━━━ Available records ━━━

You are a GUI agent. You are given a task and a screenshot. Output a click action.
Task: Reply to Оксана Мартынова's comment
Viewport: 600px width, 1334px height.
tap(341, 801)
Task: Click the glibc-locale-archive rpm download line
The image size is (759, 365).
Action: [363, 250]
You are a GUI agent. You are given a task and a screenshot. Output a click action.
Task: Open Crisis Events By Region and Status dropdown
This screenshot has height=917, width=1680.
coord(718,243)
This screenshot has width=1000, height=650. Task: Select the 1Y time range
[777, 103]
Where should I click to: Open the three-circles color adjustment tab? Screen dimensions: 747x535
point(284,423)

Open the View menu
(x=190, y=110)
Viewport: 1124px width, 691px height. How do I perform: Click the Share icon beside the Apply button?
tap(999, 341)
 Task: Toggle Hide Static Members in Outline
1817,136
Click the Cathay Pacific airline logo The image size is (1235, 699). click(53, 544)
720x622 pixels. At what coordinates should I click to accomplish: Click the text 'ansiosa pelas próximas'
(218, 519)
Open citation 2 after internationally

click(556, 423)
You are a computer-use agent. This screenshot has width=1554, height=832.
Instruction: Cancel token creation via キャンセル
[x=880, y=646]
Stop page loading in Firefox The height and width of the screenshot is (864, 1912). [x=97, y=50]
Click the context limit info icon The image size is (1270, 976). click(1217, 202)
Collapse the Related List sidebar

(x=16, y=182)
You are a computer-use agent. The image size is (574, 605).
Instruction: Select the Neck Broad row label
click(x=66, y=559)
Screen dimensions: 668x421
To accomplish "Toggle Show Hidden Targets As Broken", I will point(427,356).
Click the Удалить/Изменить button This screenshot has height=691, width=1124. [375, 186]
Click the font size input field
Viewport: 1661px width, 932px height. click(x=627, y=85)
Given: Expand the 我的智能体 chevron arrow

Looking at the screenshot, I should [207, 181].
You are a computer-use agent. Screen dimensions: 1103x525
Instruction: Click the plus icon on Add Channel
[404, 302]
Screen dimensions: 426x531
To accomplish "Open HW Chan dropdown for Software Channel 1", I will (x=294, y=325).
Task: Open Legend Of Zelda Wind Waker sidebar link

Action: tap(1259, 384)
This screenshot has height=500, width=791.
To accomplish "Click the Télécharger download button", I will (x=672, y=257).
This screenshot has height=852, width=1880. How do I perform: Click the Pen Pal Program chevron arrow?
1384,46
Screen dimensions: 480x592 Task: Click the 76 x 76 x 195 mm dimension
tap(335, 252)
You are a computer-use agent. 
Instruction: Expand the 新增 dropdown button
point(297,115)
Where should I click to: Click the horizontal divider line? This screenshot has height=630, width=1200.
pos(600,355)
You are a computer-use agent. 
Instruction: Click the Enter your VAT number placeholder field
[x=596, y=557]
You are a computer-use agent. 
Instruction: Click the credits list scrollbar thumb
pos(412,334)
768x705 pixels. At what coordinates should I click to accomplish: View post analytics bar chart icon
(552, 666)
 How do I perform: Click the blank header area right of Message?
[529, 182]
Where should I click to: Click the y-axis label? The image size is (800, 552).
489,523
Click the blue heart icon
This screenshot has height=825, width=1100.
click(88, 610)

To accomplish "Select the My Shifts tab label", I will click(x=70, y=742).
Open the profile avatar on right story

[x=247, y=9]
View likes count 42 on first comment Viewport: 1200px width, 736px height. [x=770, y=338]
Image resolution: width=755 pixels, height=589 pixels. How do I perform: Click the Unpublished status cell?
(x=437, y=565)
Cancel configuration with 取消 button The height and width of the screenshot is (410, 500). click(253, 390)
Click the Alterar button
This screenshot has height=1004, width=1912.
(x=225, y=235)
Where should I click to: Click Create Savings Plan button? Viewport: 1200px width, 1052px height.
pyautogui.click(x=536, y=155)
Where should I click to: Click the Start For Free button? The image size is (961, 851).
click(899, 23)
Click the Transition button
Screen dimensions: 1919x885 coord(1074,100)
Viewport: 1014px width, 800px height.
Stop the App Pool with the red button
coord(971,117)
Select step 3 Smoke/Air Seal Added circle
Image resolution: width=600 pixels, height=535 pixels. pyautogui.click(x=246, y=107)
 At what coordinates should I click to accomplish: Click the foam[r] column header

━━━

Problem details ▸ Each line of the data must be written out exactly as it appears.

Written solution ▸
You are a GUI agent. You are given a task and a screenshot. Output a click action.
Task: Reply to Оксана Мартынова's comment
Viewport: 600px width, 1334px height.
tap(341, 801)
Task: Click the glibc-locale-archive rpm download line
The image size is (759, 365).
Action: [363, 250]
You are a GUI agent. You are given a task and a screenshot. Output a click action.
Task: Open Crisis Events By Region and Status dropdown
This screenshot has height=917, width=1680.
coord(718,243)
This screenshot has width=1000, height=650. Task: Select the 1Y time range
[777, 103]
Where should I click to: Open the three-circles color adjustment tab? Screen dimensions: 747x535
point(284,423)

Open the View menu
(x=190, y=110)
Viewport: 1124px width, 691px height. How do I perform: Click the Share icon beside the Apply button?
tap(999, 341)
 Task: Toggle Hide Static Members in Outline
1817,136
Click the Cathay Pacific airline logo The image size is (1235, 699). click(53, 544)
720x622 pixels. At what coordinates should I click to accomplish: Click the text 'ansiosa pelas próximas'
(218, 519)
Open citation 2 after internationally

click(556, 423)
You are a computer-use agent. This screenshot has width=1554, height=832.
Instruction: Cancel token creation via キャンセル
[x=880, y=646]
Stop page loading in Firefox The height and width of the screenshot is (864, 1912). [x=97, y=50]
Click the context limit info icon The image size is (1270, 976). click(1217, 202)
Collapse the Related List sidebar

(x=16, y=182)
You are a computer-use agent. The image size is (574, 605).
Instruction: Select the Neck Broad row label
click(x=66, y=559)
Screen dimensions: 668x421
To accomplish "Toggle Show Hidden Targets As Broken", I will point(427,356).
Click the Удалить/Изменить button This screenshot has height=691, width=1124. [375, 186]
Click the font size input field
Viewport: 1661px width, 932px height. click(x=627, y=85)
Given: Expand the 我的智能体 chevron arrow

Looking at the screenshot, I should [207, 181].
You are a computer-use agent. Screen dimensions: 1103x525
Instruction: Click the plus icon on Add Channel
[404, 302]
Screen dimensions: 426x531
To accomplish "Open HW Chan dropdown for Software Channel 1", I will (x=294, y=325).
Task: Open Legend Of Zelda Wind Waker sidebar link

Action: tap(1259, 384)
This screenshot has height=500, width=791.
To accomplish "Click the Télécharger download button", I will (x=672, y=257).
This screenshot has height=852, width=1880. How do I perform: Click the Pen Pal Program chevron arrow?
1384,46
Screen dimensions: 480x592 Task: Click the 76 x 76 x 195 mm dimension
tap(335, 252)
You are a computer-use agent. 
Instruction: Expand the 新增 dropdown button
point(297,115)
Where should I click to: Click the horizontal divider line? This screenshot has height=630, width=1200.
pos(600,355)
You are a computer-use agent. 
Instruction: Click the Enter your VAT number placeholder field
[x=596, y=557]
You are a computer-use agent. 
Instruction: Click the credits list scrollbar thumb
pos(412,334)
768x705 pixels. At what coordinates should I click to accomplish: View post analytics bar chart icon
(552, 666)
 How do I perform: Click the blank header area right of Message?
[529, 182]
Where should I click to: Click the y-axis label? The image size is (800, 552).
489,523
Click the blue heart icon
This screenshot has height=825, width=1100.
click(88, 610)

To accomplish "Select the My Shifts tab label", I will click(x=70, y=742).
Open the profile avatar on right story

[x=247, y=9]
View likes count 42 on first comment Viewport: 1200px width, 736px height. [x=770, y=338]
Image resolution: width=755 pixels, height=589 pixels. How do I perform: Click the Unpublished status cell?
(x=437, y=565)
Cancel configuration with 取消 button The height and width of the screenshot is (410, 500). click(253, 390)
Click the Alterar button
This screenshot has height=1004, width=1912.
(x=225, y=235)
Where should I click to: Click Create Savings Plan button? Viewport: 1200px width, 1052px height.
pyautogui.click(x=536, y=155)
Where should I click to: Click the Start For Free button? The image size is (961, 851).
click(899, 23)
Click the Transition button
Screen dimensions: 1919x885 coord(1074,100)
Viewport: 1014px width, 800px height.
Stop the App Pool with the red button
coord(971,117)
Select step 3 Smoke/Air Seal Added circle
Image resolution: width=600 pixels, height=535 pixels. pyautogui.click(x=246, y=107)
 At what coordinates should I click to accomplish: Click the foam[r] column header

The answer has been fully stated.